___ Material to process
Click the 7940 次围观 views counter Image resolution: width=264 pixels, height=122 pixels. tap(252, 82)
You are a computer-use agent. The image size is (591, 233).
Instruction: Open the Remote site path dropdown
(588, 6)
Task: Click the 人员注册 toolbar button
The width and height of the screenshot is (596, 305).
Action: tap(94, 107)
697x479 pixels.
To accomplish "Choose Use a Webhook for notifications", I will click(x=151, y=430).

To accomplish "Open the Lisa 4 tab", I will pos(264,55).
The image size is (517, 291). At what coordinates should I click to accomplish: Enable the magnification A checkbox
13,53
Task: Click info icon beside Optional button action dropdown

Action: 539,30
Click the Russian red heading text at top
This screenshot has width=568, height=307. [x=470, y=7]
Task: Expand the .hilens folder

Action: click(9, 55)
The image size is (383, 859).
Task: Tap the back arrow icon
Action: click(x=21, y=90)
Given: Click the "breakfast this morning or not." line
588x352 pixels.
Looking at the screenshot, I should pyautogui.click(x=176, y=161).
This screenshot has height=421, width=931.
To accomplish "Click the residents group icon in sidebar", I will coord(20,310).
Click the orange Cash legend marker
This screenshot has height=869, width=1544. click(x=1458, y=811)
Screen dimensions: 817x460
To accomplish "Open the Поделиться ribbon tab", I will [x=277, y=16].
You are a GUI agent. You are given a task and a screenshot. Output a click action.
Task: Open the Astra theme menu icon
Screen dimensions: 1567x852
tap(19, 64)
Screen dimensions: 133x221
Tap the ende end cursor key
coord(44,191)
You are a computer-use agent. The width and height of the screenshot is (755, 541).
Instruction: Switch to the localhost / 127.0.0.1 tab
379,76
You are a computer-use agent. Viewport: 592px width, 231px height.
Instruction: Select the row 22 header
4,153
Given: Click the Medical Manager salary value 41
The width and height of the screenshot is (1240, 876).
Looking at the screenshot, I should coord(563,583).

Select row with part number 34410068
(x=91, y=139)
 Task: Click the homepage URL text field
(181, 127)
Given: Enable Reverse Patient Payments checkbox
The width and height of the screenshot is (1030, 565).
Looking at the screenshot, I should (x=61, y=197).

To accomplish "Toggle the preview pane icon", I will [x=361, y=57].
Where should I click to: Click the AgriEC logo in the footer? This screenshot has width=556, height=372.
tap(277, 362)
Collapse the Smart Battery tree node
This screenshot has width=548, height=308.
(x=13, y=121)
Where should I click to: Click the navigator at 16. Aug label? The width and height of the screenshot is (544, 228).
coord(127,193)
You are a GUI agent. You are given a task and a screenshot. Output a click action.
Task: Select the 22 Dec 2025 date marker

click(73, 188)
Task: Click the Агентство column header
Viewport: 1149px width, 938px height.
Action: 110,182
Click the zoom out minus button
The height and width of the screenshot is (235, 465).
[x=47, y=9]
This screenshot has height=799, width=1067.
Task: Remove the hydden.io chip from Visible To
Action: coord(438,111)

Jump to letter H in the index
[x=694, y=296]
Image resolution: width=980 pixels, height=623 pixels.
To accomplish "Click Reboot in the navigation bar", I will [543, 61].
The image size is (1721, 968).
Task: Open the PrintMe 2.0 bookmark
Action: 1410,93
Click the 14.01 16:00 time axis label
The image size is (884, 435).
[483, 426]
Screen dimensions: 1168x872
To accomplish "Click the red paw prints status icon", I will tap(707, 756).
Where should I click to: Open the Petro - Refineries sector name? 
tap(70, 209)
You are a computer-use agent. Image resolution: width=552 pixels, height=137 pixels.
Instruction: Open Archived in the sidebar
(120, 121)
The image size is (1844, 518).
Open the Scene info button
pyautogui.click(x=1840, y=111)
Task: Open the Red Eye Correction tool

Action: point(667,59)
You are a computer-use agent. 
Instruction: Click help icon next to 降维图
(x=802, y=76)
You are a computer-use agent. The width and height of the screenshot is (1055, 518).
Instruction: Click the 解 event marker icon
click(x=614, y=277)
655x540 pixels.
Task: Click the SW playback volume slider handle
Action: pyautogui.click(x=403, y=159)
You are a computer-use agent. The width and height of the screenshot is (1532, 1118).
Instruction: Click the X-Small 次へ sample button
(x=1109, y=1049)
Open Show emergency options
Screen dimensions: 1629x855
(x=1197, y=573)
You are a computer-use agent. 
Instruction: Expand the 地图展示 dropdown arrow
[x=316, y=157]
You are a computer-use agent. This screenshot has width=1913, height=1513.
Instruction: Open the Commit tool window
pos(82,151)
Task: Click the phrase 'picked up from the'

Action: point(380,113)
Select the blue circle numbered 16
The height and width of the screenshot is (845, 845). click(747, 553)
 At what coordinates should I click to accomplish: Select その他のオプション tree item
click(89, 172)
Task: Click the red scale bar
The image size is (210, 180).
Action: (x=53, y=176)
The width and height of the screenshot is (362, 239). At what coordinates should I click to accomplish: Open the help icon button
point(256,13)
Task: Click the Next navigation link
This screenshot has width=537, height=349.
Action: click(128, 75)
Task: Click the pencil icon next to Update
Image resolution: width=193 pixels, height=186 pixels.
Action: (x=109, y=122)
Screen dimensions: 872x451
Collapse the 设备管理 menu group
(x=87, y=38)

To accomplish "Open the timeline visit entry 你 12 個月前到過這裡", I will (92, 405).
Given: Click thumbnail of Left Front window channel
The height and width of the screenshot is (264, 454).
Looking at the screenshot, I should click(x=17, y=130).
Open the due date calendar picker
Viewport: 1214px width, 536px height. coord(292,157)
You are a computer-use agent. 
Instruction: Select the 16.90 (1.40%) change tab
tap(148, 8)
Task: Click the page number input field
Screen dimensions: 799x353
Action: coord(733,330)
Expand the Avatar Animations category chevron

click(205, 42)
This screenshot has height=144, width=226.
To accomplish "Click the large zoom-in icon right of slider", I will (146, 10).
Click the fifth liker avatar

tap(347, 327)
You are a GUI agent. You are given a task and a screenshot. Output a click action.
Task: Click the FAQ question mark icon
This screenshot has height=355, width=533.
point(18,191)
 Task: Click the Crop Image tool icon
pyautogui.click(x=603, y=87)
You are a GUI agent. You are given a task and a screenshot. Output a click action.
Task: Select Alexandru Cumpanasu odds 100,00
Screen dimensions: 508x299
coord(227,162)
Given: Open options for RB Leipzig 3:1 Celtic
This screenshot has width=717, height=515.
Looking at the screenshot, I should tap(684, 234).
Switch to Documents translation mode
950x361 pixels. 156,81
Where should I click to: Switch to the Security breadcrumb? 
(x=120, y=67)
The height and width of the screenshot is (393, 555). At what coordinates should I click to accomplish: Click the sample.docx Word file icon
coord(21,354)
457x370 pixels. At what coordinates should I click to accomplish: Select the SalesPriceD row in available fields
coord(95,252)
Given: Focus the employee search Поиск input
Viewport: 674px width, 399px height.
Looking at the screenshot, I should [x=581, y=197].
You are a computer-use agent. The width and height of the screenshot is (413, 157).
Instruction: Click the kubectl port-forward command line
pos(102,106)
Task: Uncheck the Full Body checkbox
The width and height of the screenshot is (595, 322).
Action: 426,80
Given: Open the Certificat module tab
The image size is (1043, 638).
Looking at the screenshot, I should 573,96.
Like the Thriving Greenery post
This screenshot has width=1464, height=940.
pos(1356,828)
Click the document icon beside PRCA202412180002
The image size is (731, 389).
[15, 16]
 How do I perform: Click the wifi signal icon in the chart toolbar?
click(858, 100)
______
Rewrite all of the data above, changing "Screen dimensions" to "Screen size" and leaving everything else as it is.

Click the 7940 次围观 views counter Image resolution: width=264 pixels, height=122 pixels. tap(252, 82)
You are a computer-use agent. The image size is (591, 233).
Instruction: Open the Remote site path dropdown
(588, 6)
Task: Click the 人员注册 toolbar button
The width and height of the screenshot is (596, 305).
Action: tap(94, 107)
697x479 pixels.
To accomplish "Choose Use a Webhook for notifications", I will click(x=151, y=430).

To accomplish "Open the Lisa 4 tab", I will pos(264,55).
The image size is (517, 291). At what coordinates should I click to accomplish: Enable the magnification A checkbox
13,53
Task: Click info icon beside Optional button action dropdown

Action: 539,30
Click the Russian red heading text at top
This screenshot has width=568, height=307. [x=470, y=7]
Task: Expand the .hilens folder

Action: click(9, 55)
The image size is (383, 859).
Task: Tap the back arrow icon
Action: click(x=21, y=90)
Given: Click the "breakfast this morning or not." line
588x352 pixels.
Looking at the screenshot, I should pyautogui.click(x=176, y=161).
This screenshot has height=421, width=931.
To accomplish "Click the residents group icon in sidebar", I will coord(20,310).
Click the orange Cash legend marker
This screenshot has height=869, width=1544. click(x=1458, y=811)
Screen size: 817x460
To accomplish "Open the Поделиться ribbon tab", I will [x=277, y=16].
You are a GUI agent. You are given a task and a screenshot. Output a click action.
Task: Open the Astra theme menu icon
Screen size: 1567x852
tap(19, 64)
Screen size: 133x221
Tap the ende end cursor key
coord(44,191)
You are a computer-use agent. The width and height of the screenshot is (755, 541).
Instruction: Switch to the localhost / 127.0.0.1 tab
379,76
You are a computer-use agent. Viewport: 592px width, 231px height.
Instruction: Select the row 22 header
4,153
Given: Click the Medical Manager salary value 41
The width and height of the screenshot is (1240, 876).
Looking at the screenshot, I should coord(563,583).

Select row with part number 34410068
(x=91, y=139)
 Task: Click the homepage URL text field
(181, 127)
Given: Enable Reverse Patient Payments checkbox
The width and height of the screenshot is (1030, 565).
Looking at the screenshot, I should (x=61, y=197).

To accomplish "Toggle the preview pane icon", I will [x=361, y=57].
Where should I click to: Click the AgriEC logo in the footer? This screenshot has width=556, height=372.
tap(277, 362)
Collapse the Smart Battery tree node
This screenshot has width=548, height=308.
(x=13, y=121)
Where should I click to: Click the navigator at 16. Aug label? The width and height of the screenshot is (544, 228).
coord(127,193)
You are a GUI agent. You are given a task and a screenshot. Output a click action.
Task: Select the 22 Dec 2025 date marker

click(73, 188)
Task: Click the Агентство column header
Viewport: 1149px width, 938px height.
Action: 110,182
Click the zoom out minus button
The height and width of the screenshot is (235, 465).
[x=47, y=9]
This screenshot has height=799, width=1067.
Task: Remove the hydden.io chip from Visible To
Action: coord(438,111)

Jump to letter H in the index
[x=694, y=296]
Image resolution: width=980 pixels, height=623 pixels.
To accomplish "Click Reboot in the navigation bar", I will [543, 61].
The image size is (1721, 968).
Task: Open the PrintMe 2.0 bookmark
Action: 1410,93
Click the 14.01 16:00 time axis label
The image size is (884, 435).
[483, 426]
Screen size: 1168x872
To accomplish "Click the red paw prints status icon", I will tap(707, 756).
Where should I click to: Open the Petro - Refineries sector name? 
tap(70, 209)
You are a computer-use agent. Image resolution: width=552 pixels, height=137 pixels.
Instruction: Open Archived in the sidebar
(120, 121)
The image size is (1844, 518).
Open the Scene info button
pyautogui.click(x=1840, y=111)
Task: Open the Red Eye Correction tool

Action: point(667,59)
You are a computer-use agent. 
Instruction: Click help icon next to 降维图
(x=802, y=76)
You are a computer-use agent. The width and height of the screenshot is (1055, 518).
Instruction: Click the 解 event marker icon
click(x=614, y=277)
655x540 pixels.
Task: Click the SW playback volume slider handle
Action: pyautogui.click(x=403, y=159)
You are a computer-use agent. The width and height of the screenshot is (1532, 1118).
Instruction: Click the X-Small 次へ sample button
(x=1109, y=1049)
Open Show emergency options
Screen size: 1629x855
(x=1197, y=573)
You are a computer-use agent. 
Instruction: Expand the 地图展示 dropdown arrow
[x=316, y=157]
You are a computer-use agent. This screenshot has width=1913, height=1513.
Instruction: Open the Commit tool window
pos(82,151)
Task: Click the phrase 'picked up from the'

Action: point(380,113)
Select the blue circle numbered 16
The height and width of the screenshot is (845, 845). click(747, 553)
 At what coordinates should I click to accomplish: Select その他のオプション tree item
click(89, 172)
Task: Click the red scale bar
The image size is (210, 180).
Action: (x=53, y=176)
The width and height of the screenshot is (362, 239). At what coordinates should I click to accomplish: Open the help icon button
point(256,13)
Task: Click the Next navigation link
This screenshot has width=537, height=349.
Action: click(128, 75)
Task: Click the pencil icon next to Update
Image resolution: width=193 pixels, height=186 pixels.
Action: (x=109, y=122)
Screen size: 872x451
Collapse the 设备管理 menu group
(x=87, y=38)

To accomplish "Open the timeline visit entry 你 12 個月前到過這裡", I will (92, 405).
Given: Click thumbnail of Left Front window channel
The height and width of the screenshot is (264, 454).
Looking at the screenshot, I should click(x=17, y=130).
Open the due date calendar picker
Viewport: 1214px width, 536px height. coord(292,157)
You are a computer-use agent. 
Instruction: Select the 16.90 (1.40%) change tab
tap(148, 8)
Task: Click the page number input field
Screen size: 799x353
Action: coord(733,330)
Expand the Avatar Animations category chevron

click(205, 42)
This screenshot has height=144, width=226.
To accomplish "Click the large zoom-in icon right of slider", I will (146, 10).
Click the fifth liker avatar

tap(347, 327)
You are a GUI agent. You are given a task and a screenshot. Output a click action.
Task: Click the FAQ question mark icon
This screenshot has height=355, width=533.
point(18,191)
 Task: Click the Crop Image tool icon
pyautogui.click(x=603, y=87)
You are a GUI agent. You are given a task and a screenshot. Output a click action.
Task: Select Alexandru Cumpanasu odds 100,00
Screen size: 508x299
coord(227,162)
Given: Open options for RB Leipzig 3:1 Celtic
This screenshot has width=717, height=515.
Looking at the screenshot, I should tap(684, 234).
Switch to Documents translation mode
950x361 pixels. 156,81
Where should I click to: Switch to the Security breadcrumb? 
(x=120, y=67)
The height and width of the screenshot is (393, 555). At what coordinates should I click to accomplish: Click the sample.docx Word file icon
coord(21,354)
457x370 pixels. At what coordinates should I click to accomplish: Select the SalesPriceD row in available fields
coord(95,252)
Given: Focus the employee search Поиск input
Viewport: 674px width, 399px height.
Looking at the screenshot, I should [x=581, y=197].
You are a computer-use agent. The width and height of the screenshot is (413, 157).
Instruction: Click the kubectl port-forward command line
pos(102,106)
Task: Uncheck the Full Body checkbox
The width and height of the screenshot is (595, 322).
Action: 426,80
Given: Open the Certificat module tab
The image size is (1043, 638).
Looking at the screenshot, I should 573,96.
Like the Thriving Greenery post
This screenshot has width=1464, height=940.
pos(1356,828)
Click the document icon beside PRCA202412180002
The image size is (731, 389).
[15, 16]
 How do I perform: Click the wifi signal icon in the chart toolbar?
click(858, 100)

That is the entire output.